Thursday, July 18, 2013

Homeopathy


     I recently saw a very famous television doctor who was recommending homeopathy for various aliments and I thought it was time to review what homeopathy is.
     Homeopathy was invented in the 18th century by a German chemist/physician named Hahneman. He was reading a book that recommended cinchona bark as a cure for malaria. He decided to try taking the cinchona bark and he experienced palpitations, anxiety and joint pain – all of which are symptoms people get when they have malaria. Based on this one experience – no other experimentation or research – he came up with the theory that “like cures like”. He concluded that a chemical that gives people symptoms could cure a disease that causes the same symptoms. If you have vomiting, take a chemical that makes you vomit.

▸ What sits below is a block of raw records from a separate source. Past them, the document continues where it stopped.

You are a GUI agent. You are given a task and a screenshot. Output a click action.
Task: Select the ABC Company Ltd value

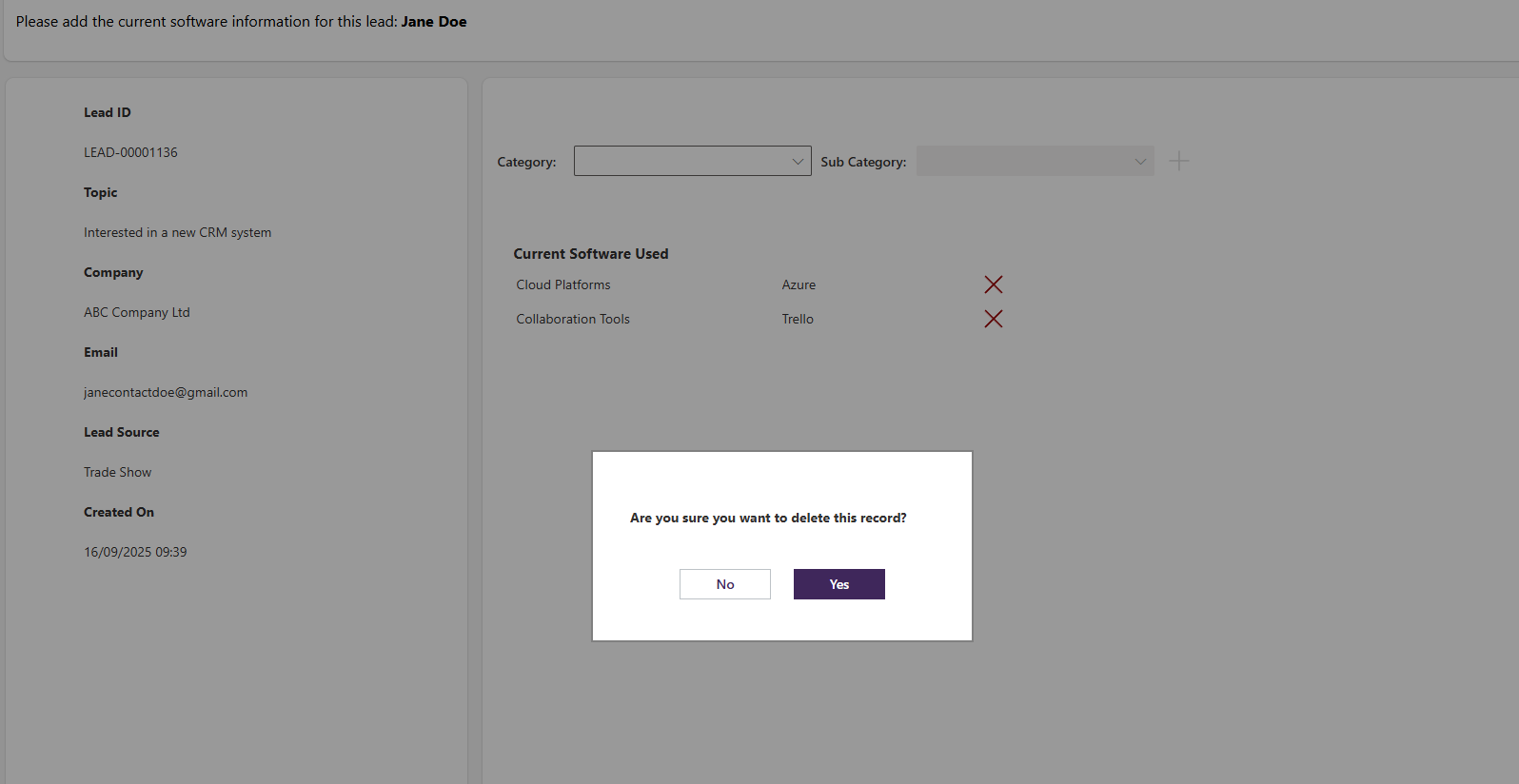click(137, 312)
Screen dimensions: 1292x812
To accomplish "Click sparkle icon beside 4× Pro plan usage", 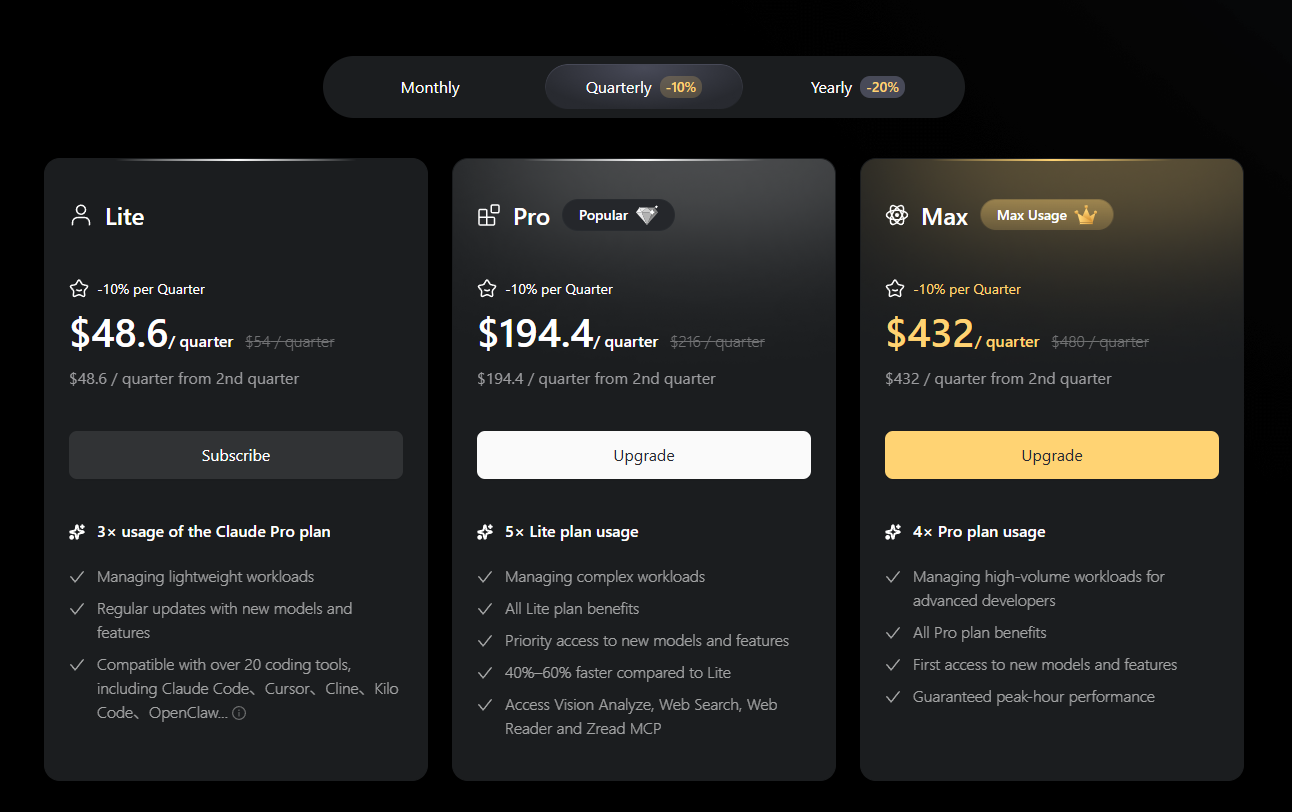I will click(x=894, y=532).
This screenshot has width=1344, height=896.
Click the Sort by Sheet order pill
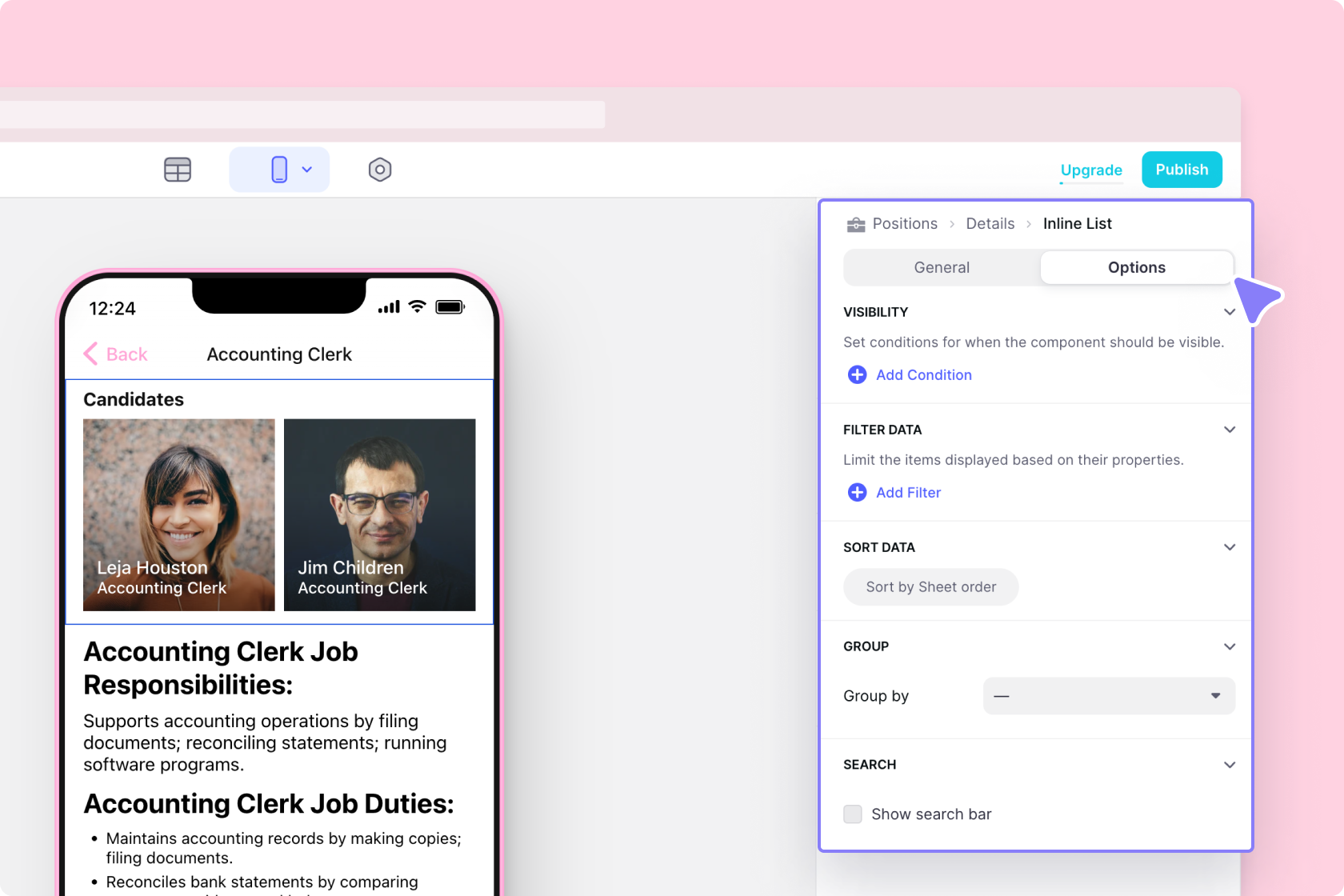pyautogui.click(x=930, y=586)
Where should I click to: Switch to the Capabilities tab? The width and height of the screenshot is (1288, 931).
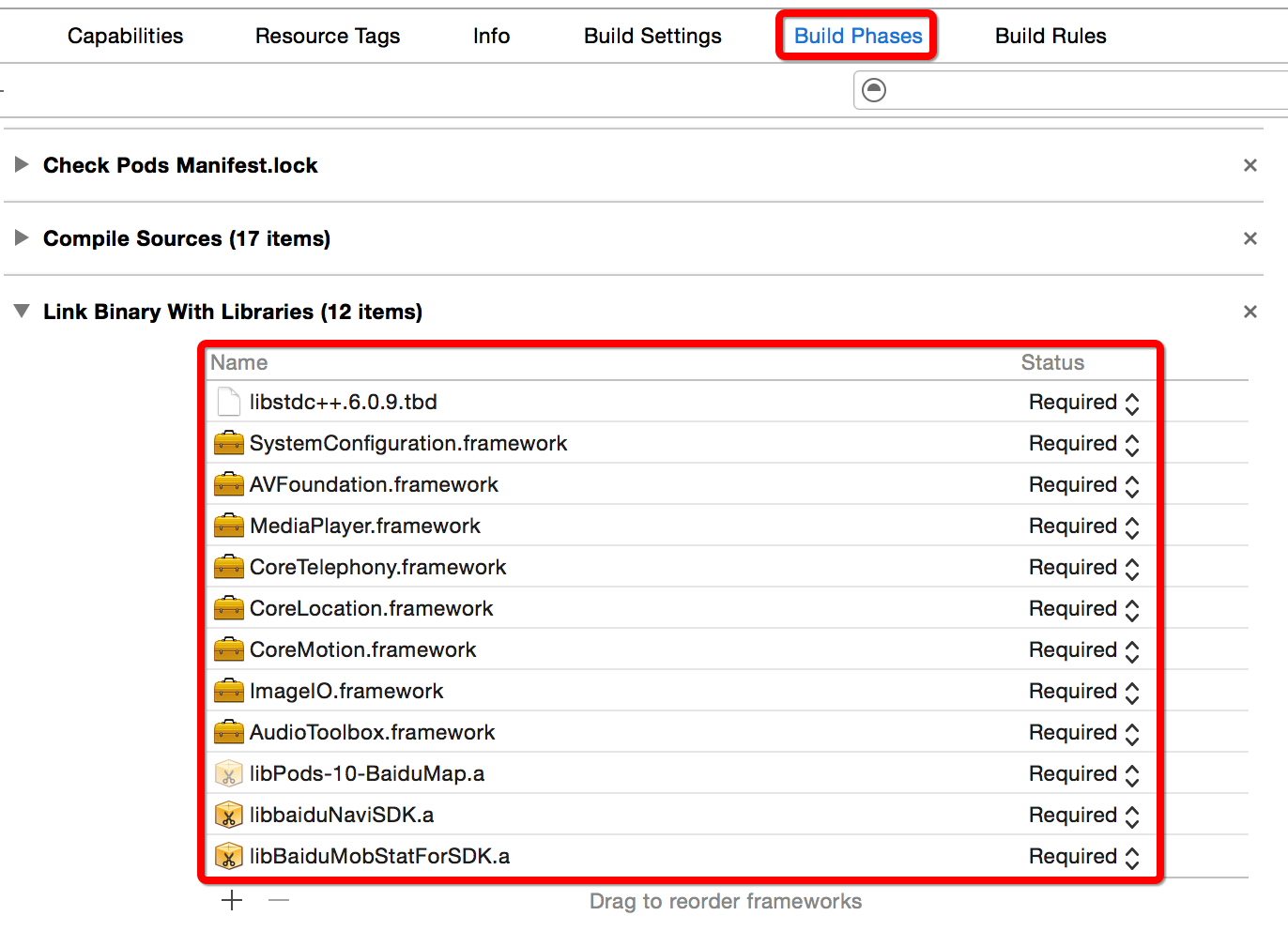click(x=126, y=36)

     Many of the most commonly used medications at Hahneman’s time were very toxic – arsenic, mercury and belladonna, for example. It was common for physicians to dilute these medicines with water to diminish their toxicity. Dilution naturally decreases both the effects and the side effects because by adding water, you had less of the drug in the mixture. To keep with his “like cures like” theory, Hahneman developed a second theory of “Potentization”. This theory says that even though the toxic effects of the chemical were lessened by adding water, the healing effects were increased if you shook the mixture in a special way. This, of course, defies basic science and all logic. Homeopathy dilutes a substance with water, then takes a small amount of that mixture and adds a large amount of water to the small sample and then repeats that process 100 or more times. After doing that, the final mixture might have one molecule of the original chemical in it, but, in reality, what you are left with is just water. The amount of actual substance in the liquid has been compared to putting a pinch of the medication into the entire Atlantic Ocean – both North and South.
     There are two factors at work in the practice of homeopathy. One is that most of the aches and ill feelings humans have on a day-to-day basis go away by themselves and don’t need any treatment. So, if you do anything or take anything for them, you’ll feel better because you would have felt better anyway. Second is the power of the placebo effect. In every study of a treatment or medicine, a percentage of people in the study are given a placebo ("sugar pill") rather than the treatment. Many of those who get the placebo improve as if they got the treatment even though there is no scientific reason for it. Every time the effectiveness of homeopathic cures has been subjected to hard scientific studies, they do as well as placebos because they are placebos.
     If someone doesn’t feel well and a massage, aroma therapy or a homeopathic medicine makes them feel better, that’s great because that is the goal of every health care provider. But when a famous television doctor who knows better sells homeopathy as an actual medical cure, that’s dishonest.